[Data under study — start]

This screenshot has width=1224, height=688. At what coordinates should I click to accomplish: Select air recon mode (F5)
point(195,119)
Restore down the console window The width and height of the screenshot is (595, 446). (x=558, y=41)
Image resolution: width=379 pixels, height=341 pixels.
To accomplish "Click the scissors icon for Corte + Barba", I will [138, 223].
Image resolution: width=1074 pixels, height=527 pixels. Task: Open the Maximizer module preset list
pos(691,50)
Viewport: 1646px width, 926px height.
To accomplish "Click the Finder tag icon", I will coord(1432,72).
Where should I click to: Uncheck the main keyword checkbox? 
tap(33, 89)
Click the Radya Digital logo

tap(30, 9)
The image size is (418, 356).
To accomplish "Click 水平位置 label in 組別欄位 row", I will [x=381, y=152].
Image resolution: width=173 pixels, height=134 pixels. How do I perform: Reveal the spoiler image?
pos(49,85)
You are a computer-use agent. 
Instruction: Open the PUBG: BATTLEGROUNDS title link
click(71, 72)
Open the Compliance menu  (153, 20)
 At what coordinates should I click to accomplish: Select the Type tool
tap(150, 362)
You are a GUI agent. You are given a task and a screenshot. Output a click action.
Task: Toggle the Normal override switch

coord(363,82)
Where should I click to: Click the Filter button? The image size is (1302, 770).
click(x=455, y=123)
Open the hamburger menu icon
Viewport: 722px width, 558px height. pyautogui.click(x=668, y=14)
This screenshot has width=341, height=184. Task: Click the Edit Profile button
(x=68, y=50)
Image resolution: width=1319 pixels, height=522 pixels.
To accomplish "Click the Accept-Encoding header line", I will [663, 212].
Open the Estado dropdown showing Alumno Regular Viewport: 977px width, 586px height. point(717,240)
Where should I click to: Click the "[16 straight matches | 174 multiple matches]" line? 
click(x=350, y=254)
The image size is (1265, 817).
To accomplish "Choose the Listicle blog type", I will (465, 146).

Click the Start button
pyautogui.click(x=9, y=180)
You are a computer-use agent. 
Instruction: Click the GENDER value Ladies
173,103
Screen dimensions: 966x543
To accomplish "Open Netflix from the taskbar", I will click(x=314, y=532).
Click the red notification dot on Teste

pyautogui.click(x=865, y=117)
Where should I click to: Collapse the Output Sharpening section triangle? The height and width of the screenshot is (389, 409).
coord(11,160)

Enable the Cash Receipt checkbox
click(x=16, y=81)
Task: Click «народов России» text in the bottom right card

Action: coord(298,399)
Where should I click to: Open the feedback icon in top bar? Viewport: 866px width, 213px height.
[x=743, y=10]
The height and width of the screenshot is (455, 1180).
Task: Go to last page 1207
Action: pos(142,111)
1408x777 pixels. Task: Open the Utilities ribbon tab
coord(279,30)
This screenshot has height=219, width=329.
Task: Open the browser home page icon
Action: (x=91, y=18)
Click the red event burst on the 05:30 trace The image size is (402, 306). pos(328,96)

[Data under study — finish]

## Instructions for the task
Starting at the first line of the data above, please restate word for word every line up to and including the one that holds "Open the Compliance", and add nothing else.

## Reply to the exercise
This screenshot has width=1224, height=688. At what coordinates should I click to accomplish: Select air recon mode (F5)
point(195,119)
Restore down the console window The width and height of the screenshot is (595, 446). (x=558, y=41)
Image resolution: width=379 pixels, height=341 pixels.
To accomplish "Click the scissors icon for Corte + Barba", I will [138, 223].
Image resolution: width=1074 pixels, height=527 pixels. Task: Open the Maximizer module preset list
pos(691,50)
Viewport: 1646px width, 926px height.
To accomplish "Click the Finder tag icon", I will coord(1432,72).
Where should I click to: Uncheck the main keyword checkbox? 
tap(33, 89)
Click the Radya Digital logo

tap(30, 9)
The image size is (418, 356).
To accomplish "Click 水平位置 label in 組別欄位 row", I will [x=381, y=152].
Image resolution: width=173 pixels, height=134 pixels. How do I perform: Reveal the spoiler image?
pos(49,85)
You are a computer-use agent. 
Instruction: Open the PUBG: BATTLEGROUNDS title link
click(71, 72)
Open the Compliance menu  (153, 20)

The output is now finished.